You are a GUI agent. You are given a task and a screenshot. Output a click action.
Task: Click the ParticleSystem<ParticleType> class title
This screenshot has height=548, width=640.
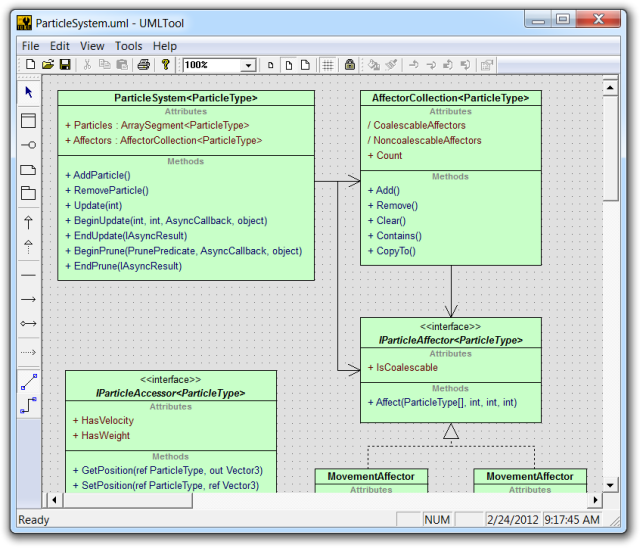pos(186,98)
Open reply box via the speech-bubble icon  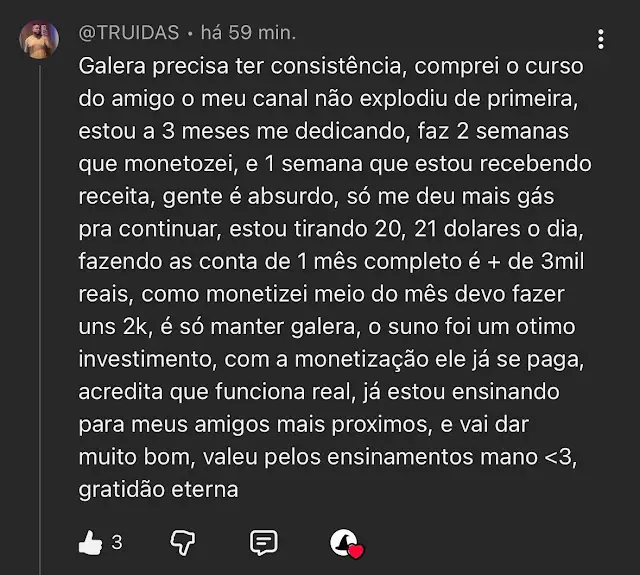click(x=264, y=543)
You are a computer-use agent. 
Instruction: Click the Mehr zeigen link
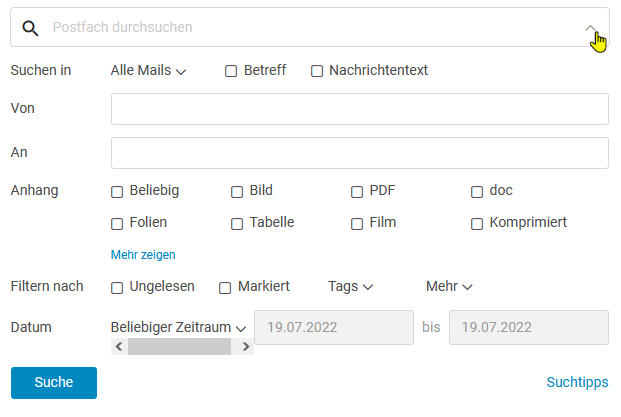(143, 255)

------------------------

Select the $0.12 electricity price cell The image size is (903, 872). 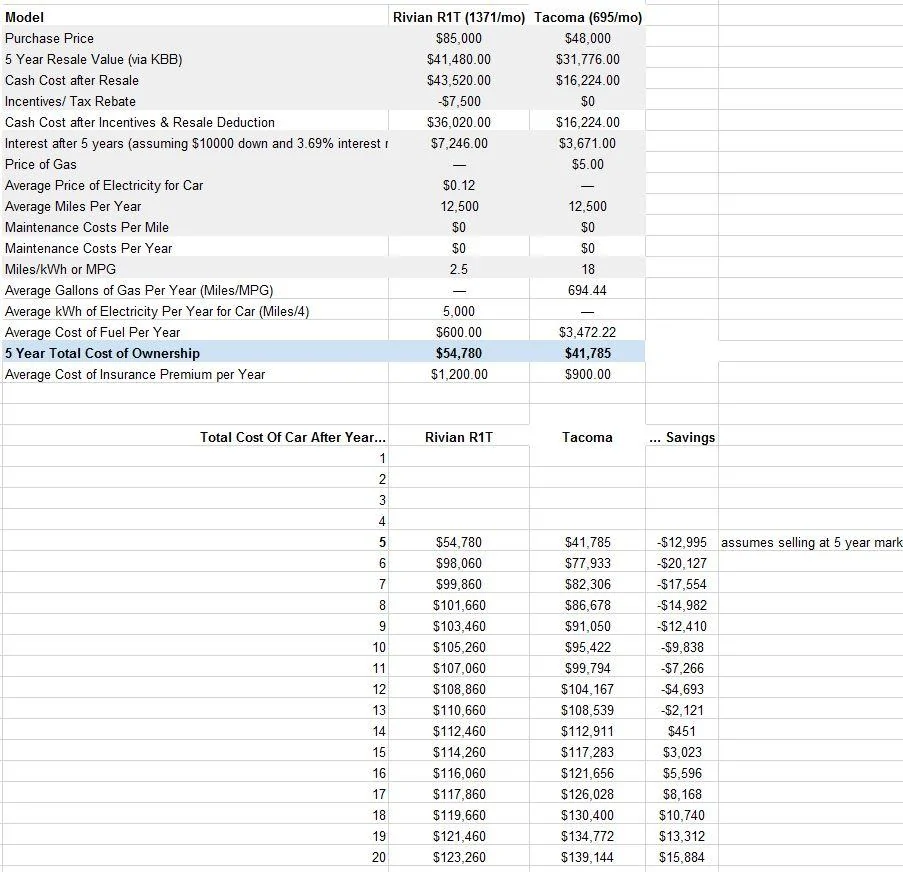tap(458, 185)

------------------------

*Your goal*. Every line of the data that includes the word "agent" should be copied.

*Solution to the problem*.
You are a GUI agent. You are given a task and a screenshot. Output a click action.
You are a computer-use agent. 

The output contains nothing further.